Quant à la deuxième perspective dans laquelle on doit se placer, je pense à une question que nous posons tous plus ou moins : pourquoi n’y a-t-il pas encore un écrivain arabe qui ait eu le prix Nobel ? Et je dirais par exemple que Nqguib Mahfouz le mérite sans aucun doute. Qu’est-ce peut gêner, cette fois, l’accueil en Occident, du roman arabe contemporain ? Je me demande si la tragédie qui a été longtemps celle du monde arabe, et qui est encore aujourd’hui celle de la Palestine, ne pèse pas d’un poids si fort (mais je le dis avec toute la prudence nécessaire) que finalement cette littérature a peut-être peine à dégager, à travers sa propre expérience, quelque chose que j’appellerais universel, quelque chose qui soit susceptible de toucher l’ensemble du monde à travers une expérience particulière. Je pose le problème, encore une fois je ne le tranche pas ; mais il y a peut-être quelque chose à méditer.

La violence du choc auquel est soumis  le monde arabe depuis des décennies est telle qu’au niveau de l’expression, ce choc envahit la littérature, fait de la bonne littérature, certes, mais empêche cette littérature  d’aller jusqu’au point où elle devient universelle. On peut par exemple confronter ce phénomène à une certaine littérature yougoslave. Je pense à un autre prix Nobel, yougoslave justement, Ivo Andrich, qui a parlé en effet de son pays et des drames vécus par les pays slaves du sud, mais d’une façon telle qu’elle a été, à partir du Nobel, c’est vrai, immédiatement perméable à d’autres consciences que la conscience slave.

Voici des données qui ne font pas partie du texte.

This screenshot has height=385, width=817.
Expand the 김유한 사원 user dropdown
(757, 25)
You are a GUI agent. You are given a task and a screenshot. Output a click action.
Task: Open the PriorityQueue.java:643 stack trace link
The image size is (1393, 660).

BEA : Nous avons parlé de la modernité et de la contemporanéité. Dans le monde arabe vous savez très bien comment le moderne est perçu par rapport à la littérature arabe : lorsqu’on parle de moderne, on se place à peu près à partir de la deuxième moitié du XIXe siècle, et les contemporains occupent les quarante dernières années. Parmi les grandes figures  de ces cent années, si j’ose dire, depuis la renaissance, la Nahda, jusqu’à maintenant, quelles sont les figures les plus marquantes à votre avis ? Dans le genre de l’essai, de l’essai historique, ou bien dans l’art par exemple, du théâtre, du roman ou de la poésie, quelles sont les figures dominantes par la forme d’expression même, ou l’écriture même, qu’ils ont pratiquée ?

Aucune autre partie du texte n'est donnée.